======== LISTED ENTRIES ========

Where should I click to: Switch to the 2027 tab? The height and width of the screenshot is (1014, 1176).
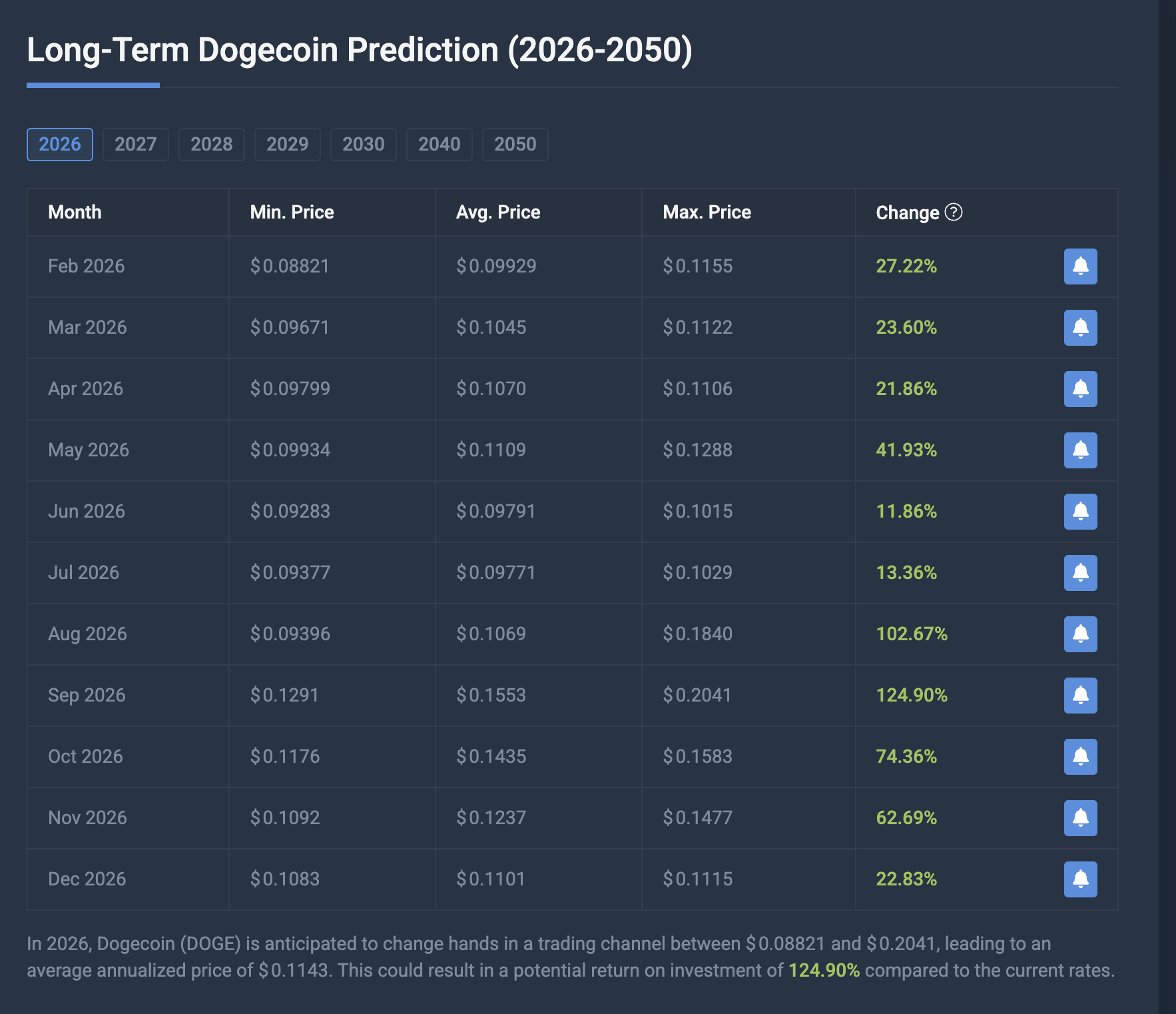(x=136, y=145)
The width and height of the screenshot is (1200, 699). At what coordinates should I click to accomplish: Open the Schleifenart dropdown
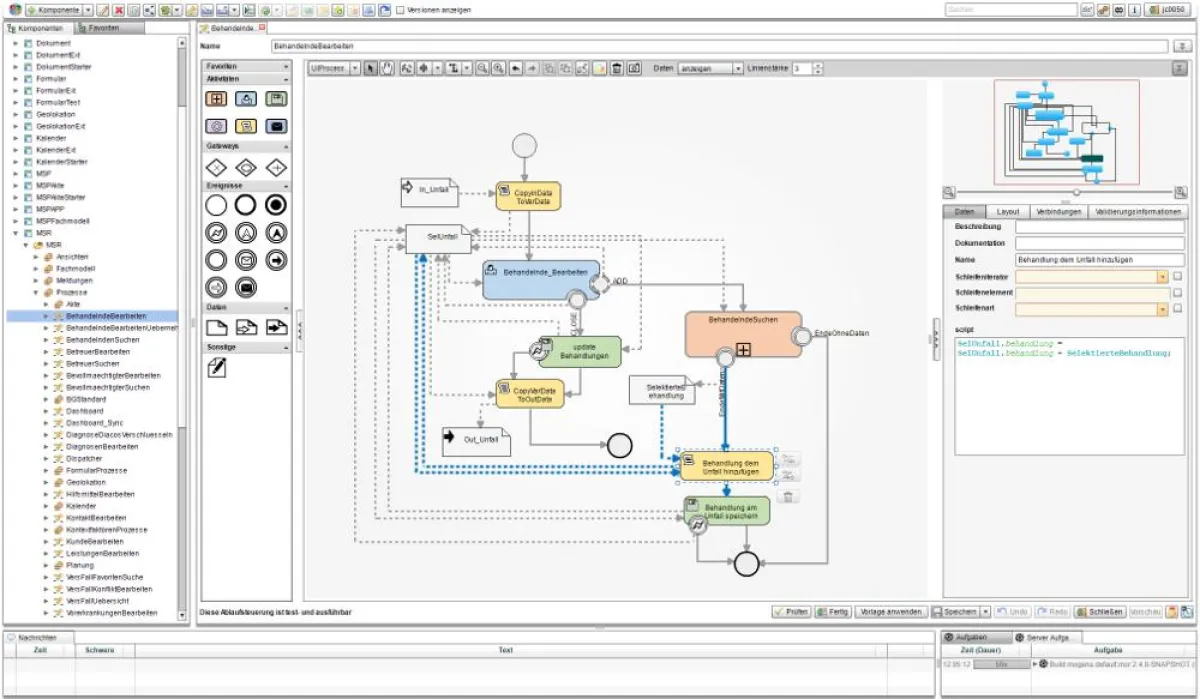(x=1162, y=307)
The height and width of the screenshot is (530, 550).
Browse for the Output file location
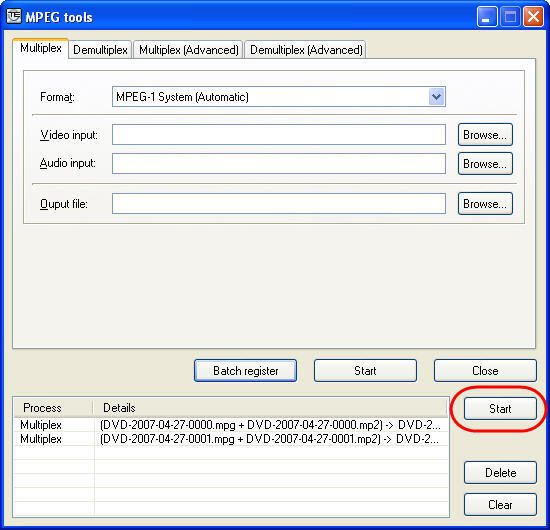tap(485, 203)
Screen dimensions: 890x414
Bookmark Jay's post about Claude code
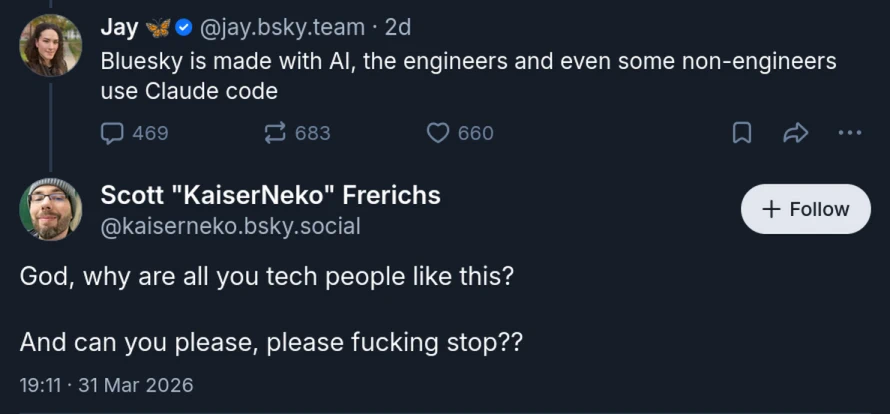742,133
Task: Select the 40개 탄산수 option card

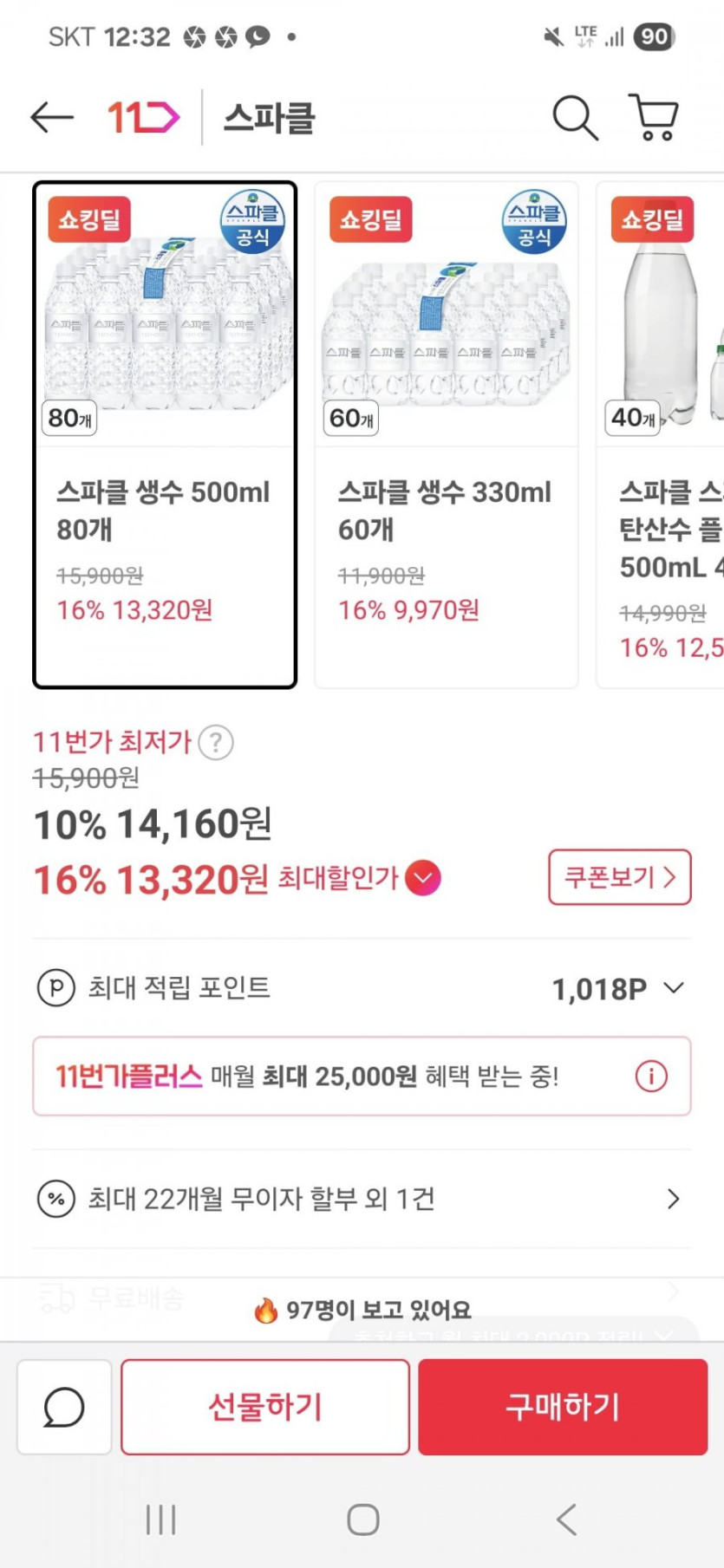Action: point(662,435)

========

**ACTIVITY**
Reproduce exactly and only the lines from the one with "Browse for the Output file location" through the last entry, both included, excluding every picture.

**WRITTEN SOLUTION**
Browse for the Output file location
tap(485, 203)
Screen dimensions: 890x414
Bookmark Jay's post about Claude code
742,133
Task: Select the 40개 탄산수 option card

Action: point(662,435)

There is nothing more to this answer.